Isolated wetlands protect water quality and wildlife, but get in the way of development projects
Isolated wetlands protect water quality and wildlife, but get in the way of development projects

COLUMBIA, SC Attorney General Alan Wilson applauded a federal plan Tuesday to roll back a wetlands protection rule that the South Carolina Republican says is cumbersome and unnecessary.

President Donald Trump is proposing to revoke an Obama-era regulation that was intended to clarify federal authority over the protection of small creeks and wetlands, soggy depressions that control flooding, cleanse polluted stormwater and preserve wildlife in states like South Carolina.

On Tuesday, after U.S. Environmental Protection Agency Administrator Scott Pruitt said Trump would move to drop the rule, Wilson said the decision is “a victory for common sense.’’ Wilson and other conservative attorneys general had fought the rule in court on property rights grounds

“The EPA’s regulatory filing has a laudable intent of protecting small streams and wetlands from the risk of pollution,’’ Wilson said in a late afternoon statement. “But in fact, it does so through extraordinary means by greatly expanding the already broad definition’’ of what constitutes a wetland or stream.

The Obama rule followed Supreme Court rulings more than a decade ago that many say threw into question which streams and wetlands were protected. Those include small streams and isolated wetlands, which are not directly linked to major water bodies. Other types of wetlands, such as river swamps and salt marshes, already are protected.
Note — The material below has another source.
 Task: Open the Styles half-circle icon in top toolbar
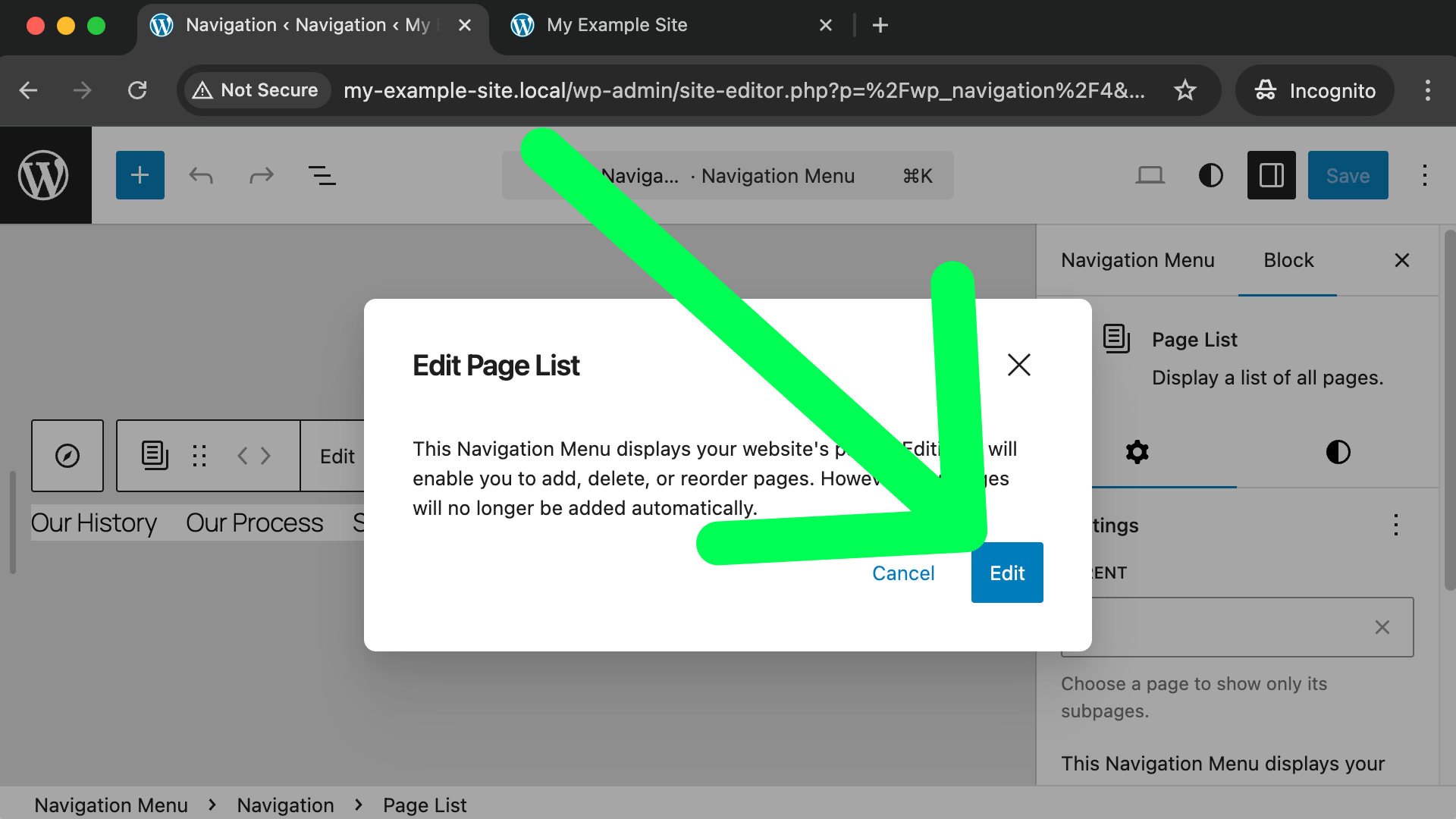coord(1210,175)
Wilson claims ditches could be regulated under the Obama rule, but environmentalists dispute that. According to some estimates, South Carolina has hundreds of thousands of acres of isolated wetlands, many of which can get in the way of development projects.

The Southern Environmental Law Center, which operates in both Carolinas, said the rollback would threaten water quality across the Southeast. The group said creeks in South Carolina that flow into the Reedy River near Greenville and the Congaree River near Columbia are in peril, as are rare Carolina Bay wetlands found almost exclusively in the Carolinas. The group said half of South Carolina’s stream miles could be affected by the Trump rollback.
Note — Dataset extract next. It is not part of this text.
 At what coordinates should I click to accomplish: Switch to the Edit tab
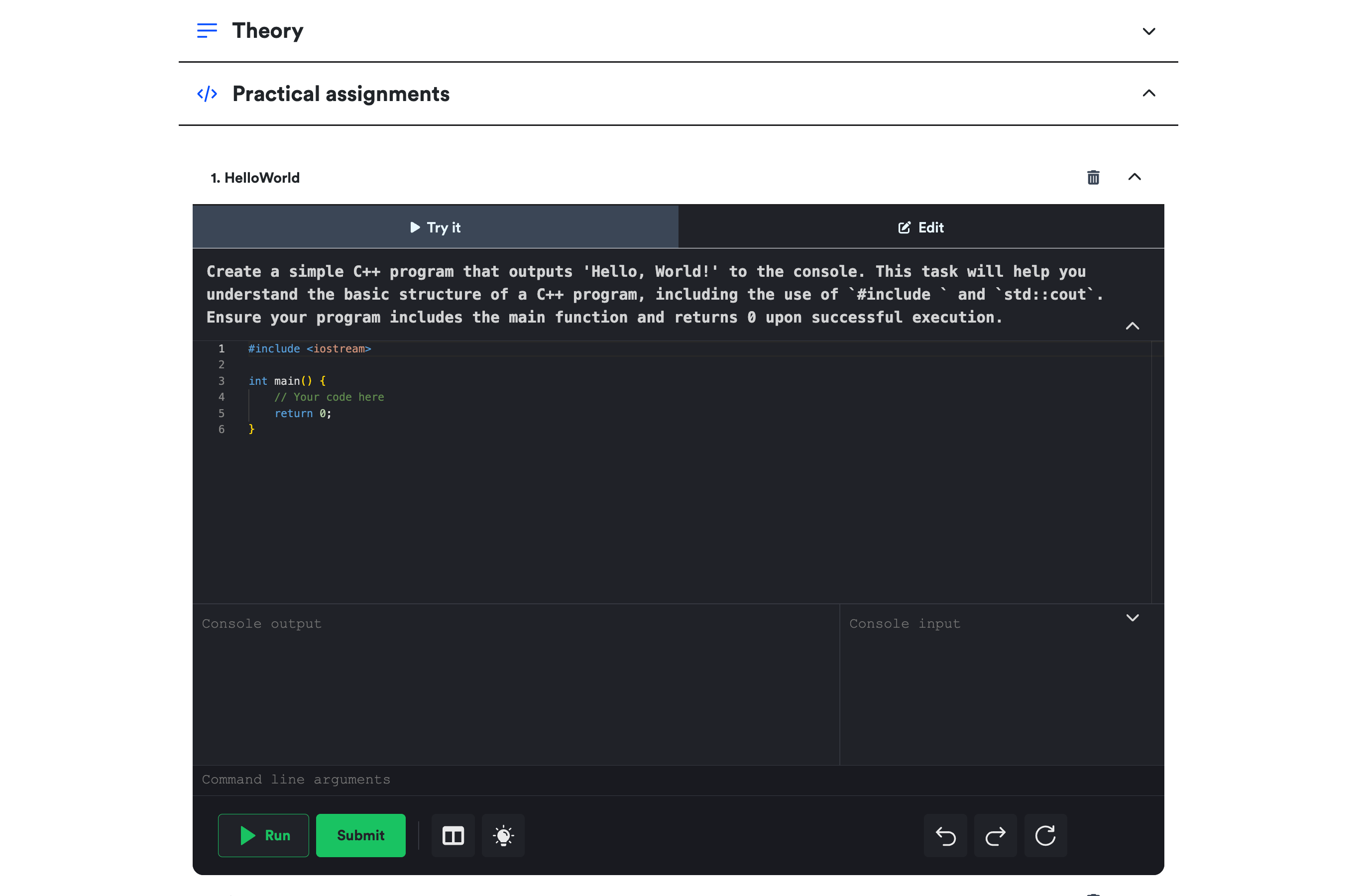(x=920, y=227)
“EPA’s proposal to rescind the clean water rule calls into question basic protections for many streams and wetlands and jeopardizes clean water for all Americans ‑ and nowhere is that threat greater to the health and well being of our communities than in the South,” said Derb Carter, director of the Southern Environmental Law Center’s North Carolina offices.

“Compared to other regions, Southern states have more miles of streams, more acres of wetlands, and weak and underfunded state water quality programs, making the region especially vulnerable to the loss of federal clean water protections.”

Wilson said a federal appeals court had blocked the 2015 Obama rule. He said the EPA’s intended action, when final, will re-establish rules in place before 2015.